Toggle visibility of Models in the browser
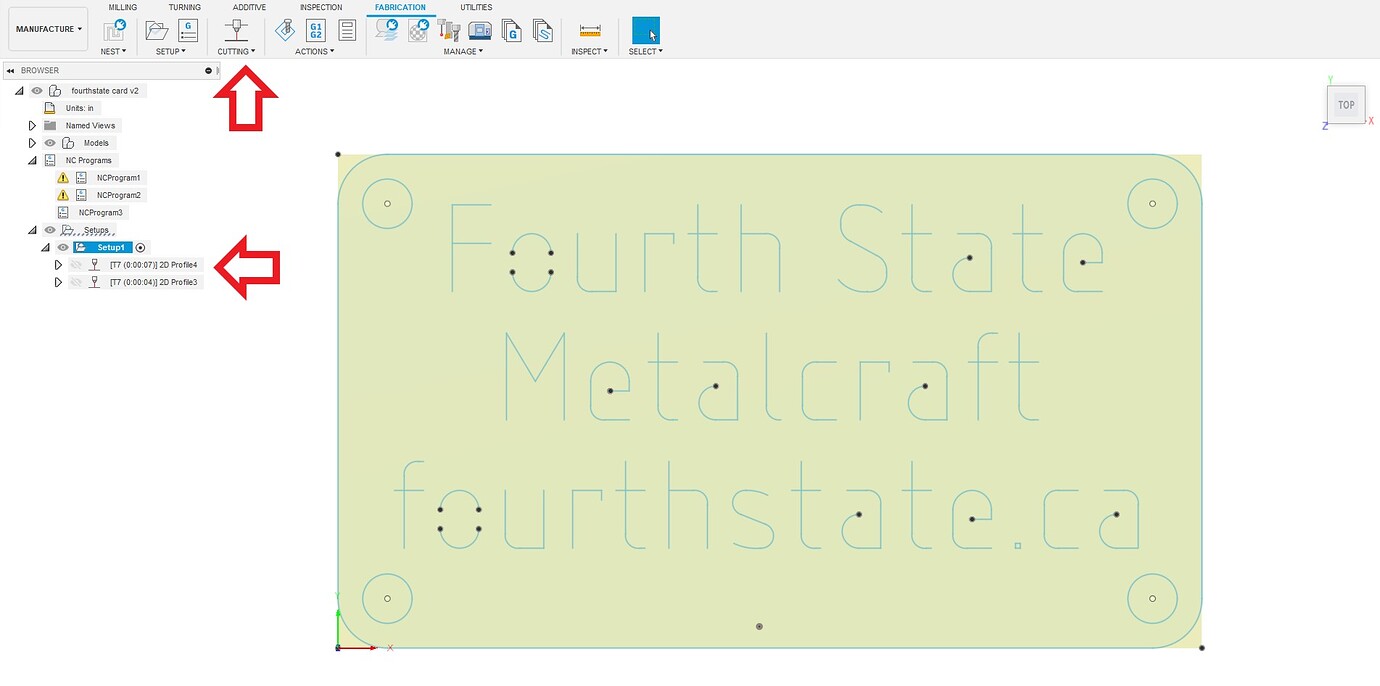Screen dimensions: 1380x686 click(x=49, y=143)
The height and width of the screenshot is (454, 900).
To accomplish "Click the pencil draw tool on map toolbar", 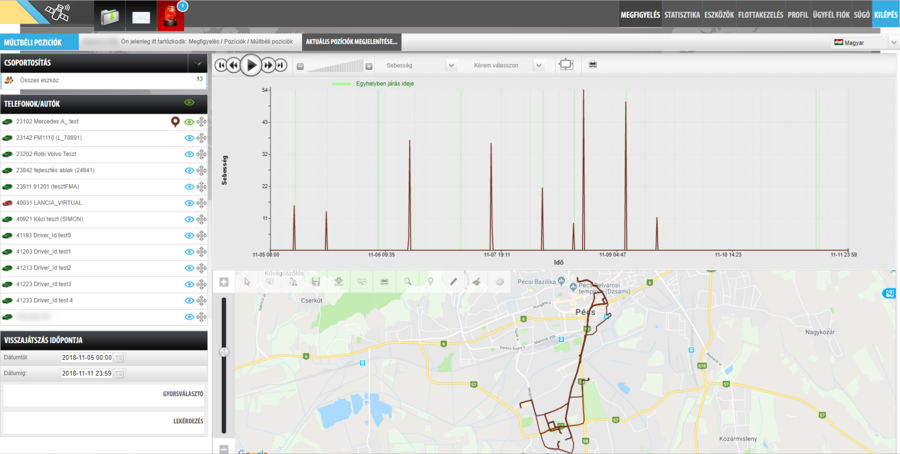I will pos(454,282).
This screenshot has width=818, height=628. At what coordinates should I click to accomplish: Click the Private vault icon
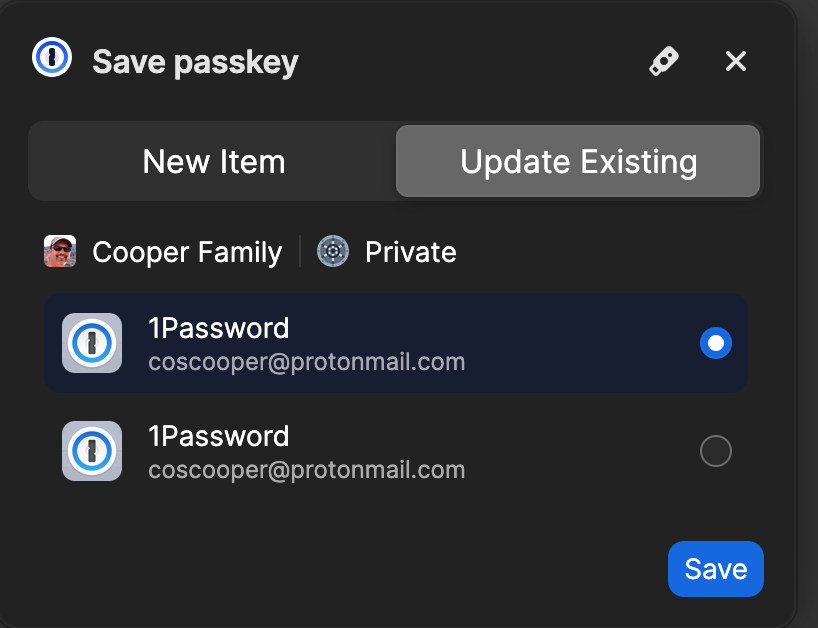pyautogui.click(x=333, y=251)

###

> [The task]
Pick out every line in the entries above that contains the word "screenshot" and copy each one in full.

> [Right answer]
The height and width of the screenshot is (454, 900).
This screenshot has width=818, height=628. At what coordinates should I click to accomplish: Click the Private vault icon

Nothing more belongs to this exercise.